→ **EXTRACTED INFORMATION**

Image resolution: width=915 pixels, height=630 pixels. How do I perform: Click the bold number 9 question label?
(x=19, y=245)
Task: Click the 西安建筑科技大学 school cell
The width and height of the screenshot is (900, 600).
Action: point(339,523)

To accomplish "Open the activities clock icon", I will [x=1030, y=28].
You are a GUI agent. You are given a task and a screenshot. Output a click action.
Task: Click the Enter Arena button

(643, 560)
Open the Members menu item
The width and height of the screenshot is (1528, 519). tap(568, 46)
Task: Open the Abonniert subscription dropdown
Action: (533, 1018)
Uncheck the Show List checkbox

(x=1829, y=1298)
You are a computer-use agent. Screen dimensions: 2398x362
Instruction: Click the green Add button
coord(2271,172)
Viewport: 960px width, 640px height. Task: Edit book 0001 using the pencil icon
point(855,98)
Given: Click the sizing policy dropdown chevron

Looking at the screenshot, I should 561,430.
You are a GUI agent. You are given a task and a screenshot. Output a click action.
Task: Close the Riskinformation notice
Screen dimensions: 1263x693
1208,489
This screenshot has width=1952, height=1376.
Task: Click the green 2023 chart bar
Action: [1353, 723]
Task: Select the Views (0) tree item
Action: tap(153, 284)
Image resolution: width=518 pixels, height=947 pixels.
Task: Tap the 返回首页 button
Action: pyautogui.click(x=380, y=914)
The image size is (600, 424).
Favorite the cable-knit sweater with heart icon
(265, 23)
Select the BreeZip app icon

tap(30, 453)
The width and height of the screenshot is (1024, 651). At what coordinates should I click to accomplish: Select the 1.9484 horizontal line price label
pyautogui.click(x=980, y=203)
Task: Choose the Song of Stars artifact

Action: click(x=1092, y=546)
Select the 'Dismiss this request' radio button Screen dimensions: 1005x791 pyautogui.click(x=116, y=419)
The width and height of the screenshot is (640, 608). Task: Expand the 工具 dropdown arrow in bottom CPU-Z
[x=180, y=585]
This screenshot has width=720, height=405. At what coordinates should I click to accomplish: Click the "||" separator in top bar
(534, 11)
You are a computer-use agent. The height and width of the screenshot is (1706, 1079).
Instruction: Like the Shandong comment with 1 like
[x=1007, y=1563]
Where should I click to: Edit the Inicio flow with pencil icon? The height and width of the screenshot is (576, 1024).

→ **WHAT THE EXERCISE ASKS**
Rewrite the data from the line with "Select the BreeZip app icon" through the end of the data, swapping "pencil icon" for "edit icon" and leaving everything else unchanged. Give only those lines.

→ **FINAL RESULT**
Select the BreeZip app icon

tap(30, 453)
The width and height of the screenshot is (1024, 651). At what coordinates should I click to accomplish: Select the 1.9484 horizontal line price label
pyautogui.click(x=980, y=203)
Task: Choose the Song of Stars artifact

Action: click(x=1092, y=546)
Select the 'Dismiss this request' radio button Screen dimensions: 1005x791 pyautogui.click(x=116, y=419)
The width and height of the screenshot is (640, 608). Task: Expand the 工具 dropdown arrow in bottom CPU-Z
[x=180, y=585]
This screenshot has width=720, height=405. At what coordinates should I click to accomplish: Click the "||" separator in top bar
(534, 11)
You are a computer-use agent. The height and width of the screenshot is (1706, 1079).
Instruction: Like the Shandong comment with 1 like
[x=1007, y=1563]
Where should I click to: Edit the Inicio flow with edit icon? The height and width of the screenshot is (576, 1024).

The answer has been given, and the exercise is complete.